Study of the nature of improper blue-shifting hydrogen bonding and standard hydrogen bonding in the X3CH...OH2 and XH...OH2 complexes (X = F, Cl, Br, I): A correlated Ab initio study.

Weak hydrogen bonding was studied in the XH...OH2 and X3CH...OH2 complexes (X = F, Cl, Br, I) using the correlated MP2 ab initio method with relativistic Stuttgart/Dresden pseudopotentials and basis set (SDD). The accuracy of the method was tested for selected nonrelativistic complexes by performing MP2 calculations with all-electron basis sets (6-311G** and TZVPP). The characteristics of bonding in the hydrogen halide complexes correspond to the standard H-bonding (an elongation of the X-H bond and red shift of its stretch frequency), whereas those in the X3CH...OH2 complexes (X = F, Cl) are typical of improper blue-shifting H-bonding (a contraction of the CH bond and blue shift of the respective stretch frequency). A natural bond orbital analysis revealed some important differences between both classes of complexes: a) the electron density transfer (EDT) in the former complexes is considerably larger than that in the latter complexes: b) the EDT in the former complexes is almost completely directed to the sigma*-antibonding orbital of the XH bond, which causes a weakening of this bond, its elongation, and a concomitant decrease of the XH stretch frequency. In the latter complexes, only a small portion of the EDT goes to the sigma*-antibonding orbital of the CH bond of the proton donor and a larger part is transferred to the remote (nonparticipating) part of the proton donor. As a consequence, the structural reorganization of the proton donor occurred, leading to the contraction of the C-H bond.
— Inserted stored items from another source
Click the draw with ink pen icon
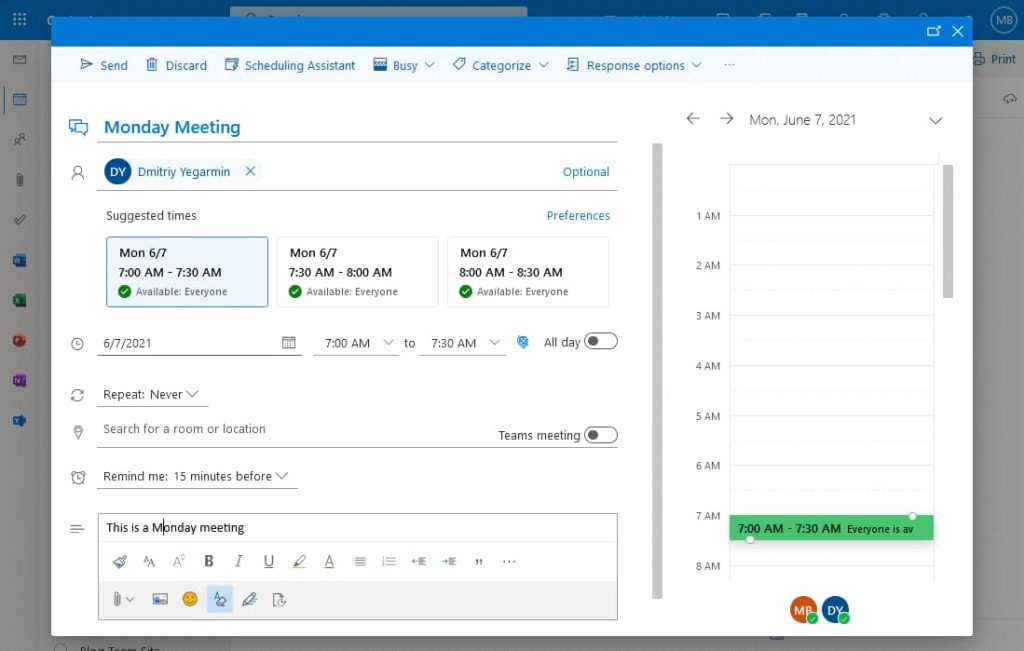1024x651 pixels. coord(250,599)
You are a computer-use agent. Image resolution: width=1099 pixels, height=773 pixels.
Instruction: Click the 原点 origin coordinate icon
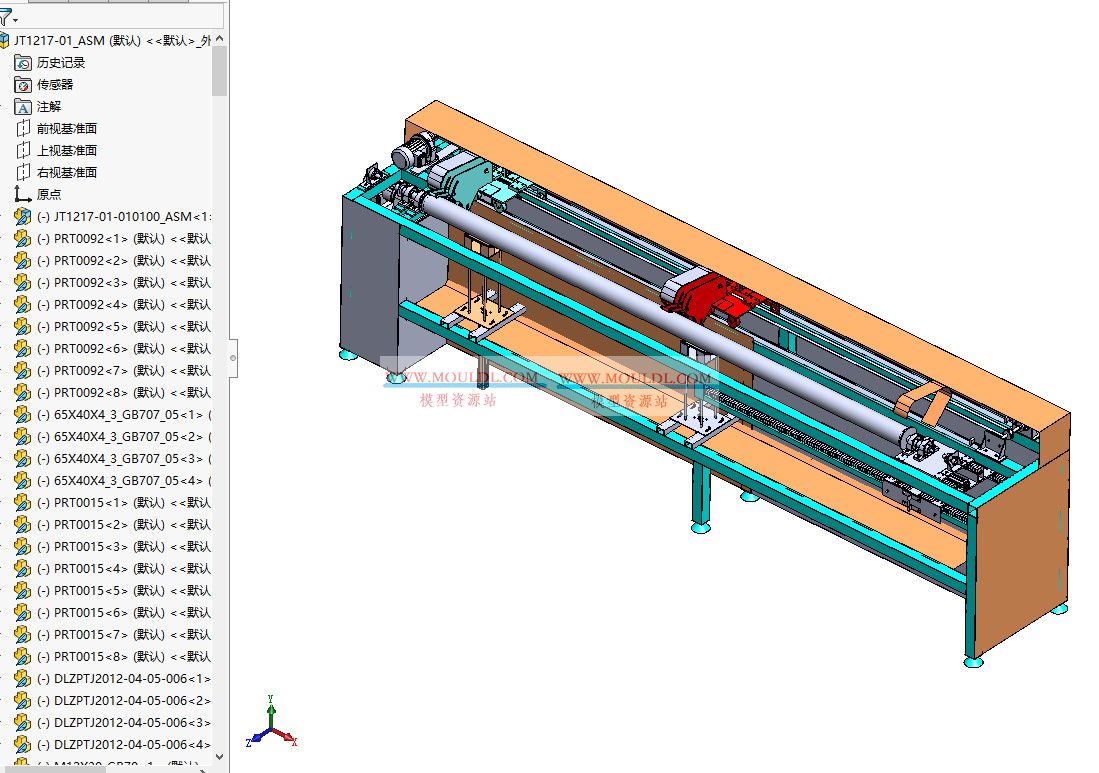tap(21, 193)
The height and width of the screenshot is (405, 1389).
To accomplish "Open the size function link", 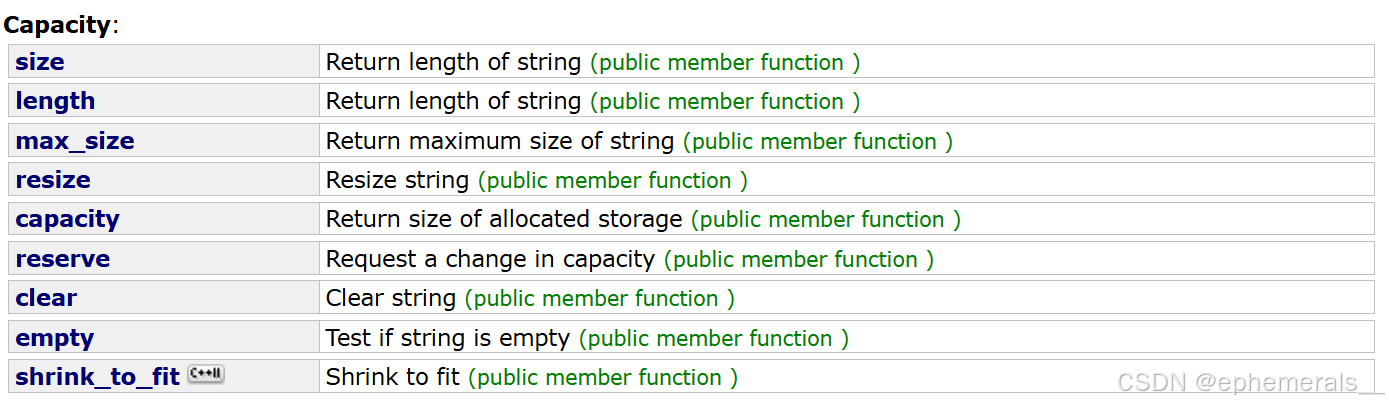I will (x=40, y=62).
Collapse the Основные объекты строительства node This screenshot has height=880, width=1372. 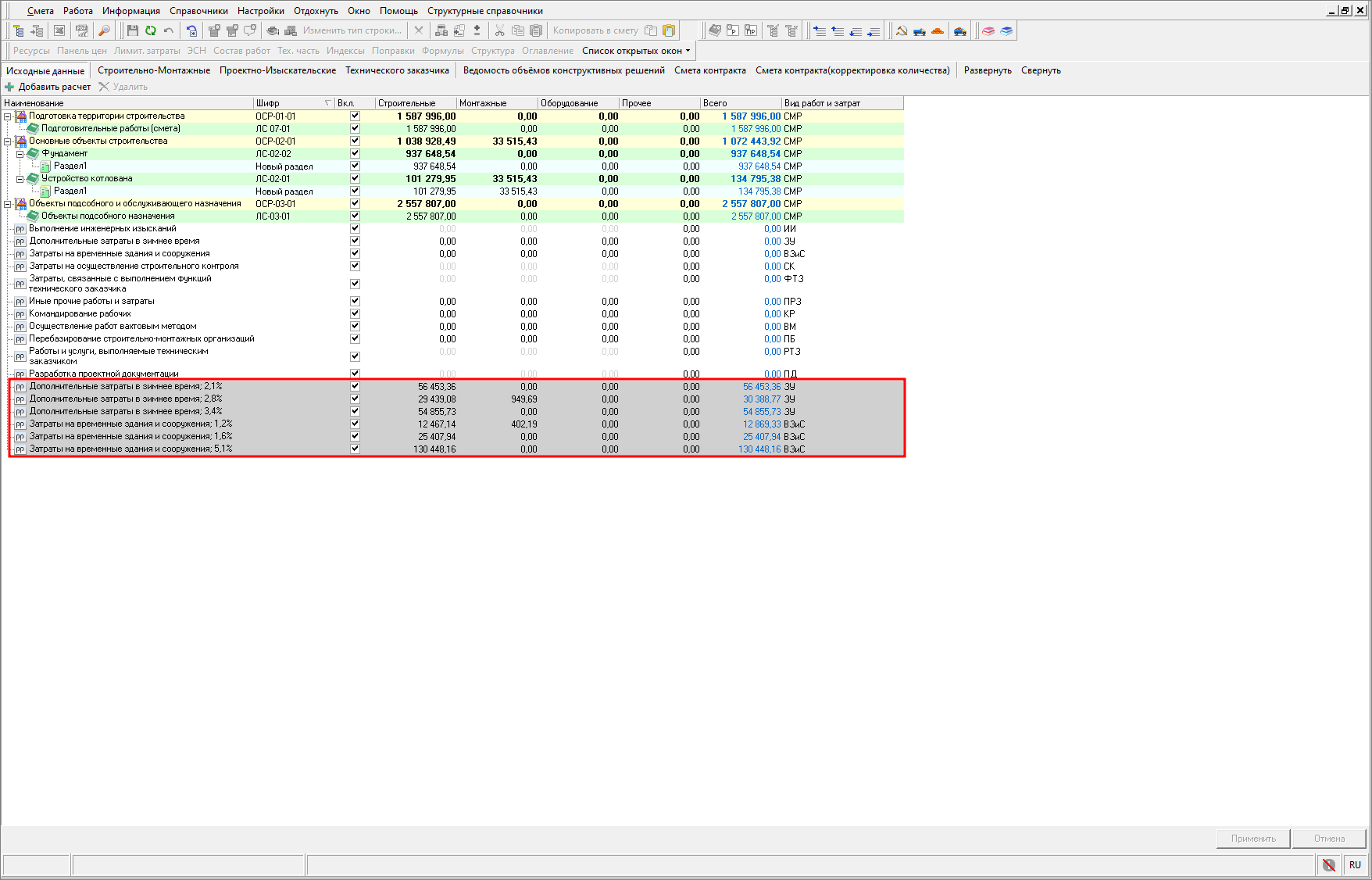click(8, 141)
The fact that a small red shift of the C-H stretch frequency was found in bromoform-water and iodoform-water complexes was explained by the competition of both the above-mentioned mechanisms with dominating passage of electron density to the sigma*-antibonding orbital of the C-H bond. For an explanation of all the geometric features of both types of complexes, it is however necessary to consider both charge transfer and electrostatic effects. The electrostatic effects fail sometimes to interpret the geometry changes in the proton donor.